When the import tariffs on aluminium and steel were officially levied, US domestic producers took advantage of the situation to raise their prices. As a result, higher steel and aluminium prices in the US hit car producers like Ford and GM to the tune of US$1 billion in profits.
Facing increasing cost pressures, GM announced its intention to shut down four American factories and lay off the workers. The news would likely erode support for the US President who professes to be a champion of creating jobs for Americans. Not surprisingly, GM’s moves drew Trump’s ire.
The incident brought to light an important message: Trump’s steel and aluminium tariffs failed to lift the productive capacity of the US domestic industry. Rather than becoming more competitive against imported steel and aluminium, US producers have merely jacked-up prices to fatten profits. Without raising output and productivity, the main beneficiaries are merely the few major shareholders and not the common American workers.
To support the US auto industry, Trump may have to toy with the idea of imposing import tariffs or quotas on imported cars. Then again, it could provoke the disgruntlement of major US allies like the EU and Japan that are also the major car exporters to the US. At the beginning of the year, Trump had initially threatened to impose tariffs on imported cars but later rescinded from his threats after considering about the diplomatic implications.
But if little is done to shore up the US auto industry, things could get grim as the industry could brace for more decline. In the short-term, the effects of a shrinking US auto industry to the US economy may not be felt as the steel and aluminium industry could compensate for the short fall. However, a prolonged contraction would ultimately spill over as a result of lower demand for raw materials.
The repercussions of Trump’s trade war are slowly emerging and it is for this reason that I am optimistic that Trump would be motivated to end the trade war soon. Clearly, the haunting lessons from the past taught us that there are no winners in trade wars. If past trade wars had produced winners, previous US administrations before Trump would have taken this path. While Trump’s populist policy could win him some votes, it definitely could not stand the test of time.
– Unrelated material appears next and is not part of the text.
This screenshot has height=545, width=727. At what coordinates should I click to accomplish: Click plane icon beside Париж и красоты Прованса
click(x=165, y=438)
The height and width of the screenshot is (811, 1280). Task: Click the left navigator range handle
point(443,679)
Over the past two weeks, the US market plummeted, led by the flight from US tech stocks. The Bureau of Industry and Security under the US Department of Commerce announced that it would be seeking public opinion on likely the strictest ever technology export restriction. The long list of technologies under the proposed new limits includes 14 advanced technology categories. This could impact US tech companies as they will face restrictions from exporting their goods or services to certain markets.
The restrictions, if imposed, could see US tech companies losing their foreign market share. If US technology is completely banned from being exported, the US market – with a population of just 300 over million residents – will not be large enough to sustain the US tech industry. Naturally, the news dealt a devastating blow to US tech stocks.
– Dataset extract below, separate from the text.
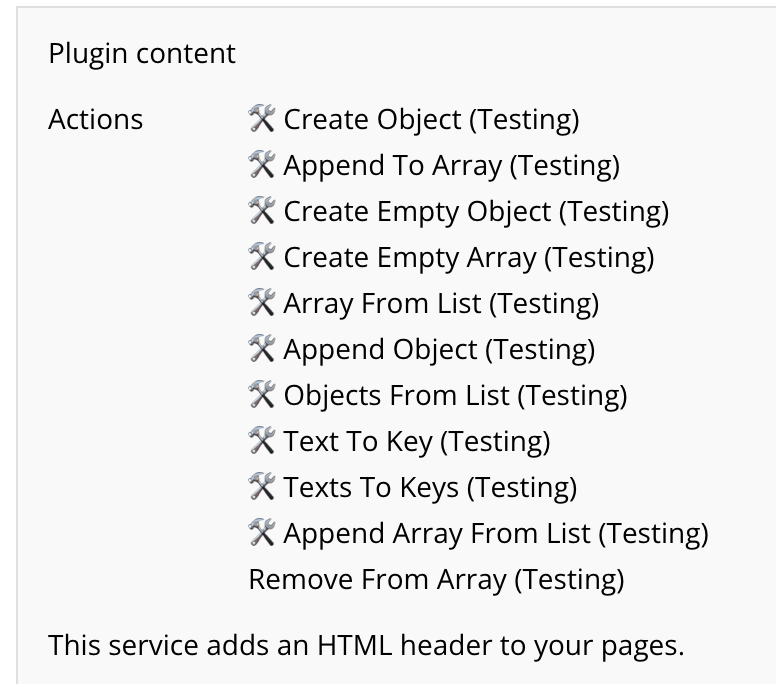Open Create Empty Object (Testing) entry
The height and width of the screenshot is (684, 776).
476,212
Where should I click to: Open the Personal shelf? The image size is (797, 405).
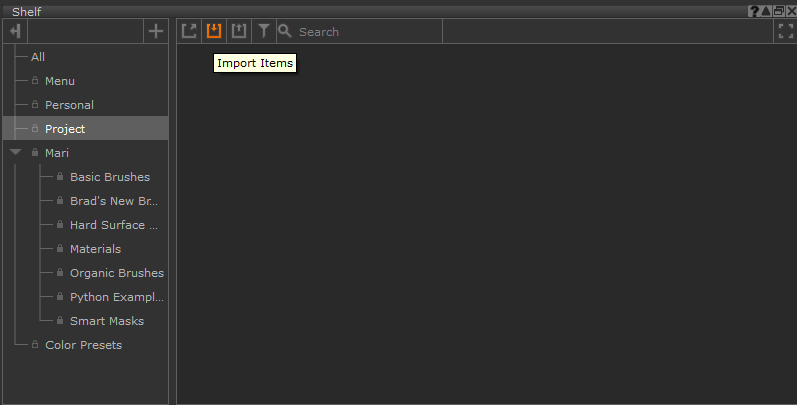(69, 105)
Based on my observation, the 14 advanced technology categories listed to face export restrictions were largely similar to China’s “Made in China 2025” blue print. Not surprisingly, many viewed the restriction as a move to contain China’s plan for high-tech dominance.
Not long ago, Trump told reporters that China has scrapped the programme though it remains to be seen whether that was the case. China’s President Xi, however, is more likely to stay on course in steering the Chinese economy towards achieving the Chinese Dream of 2025.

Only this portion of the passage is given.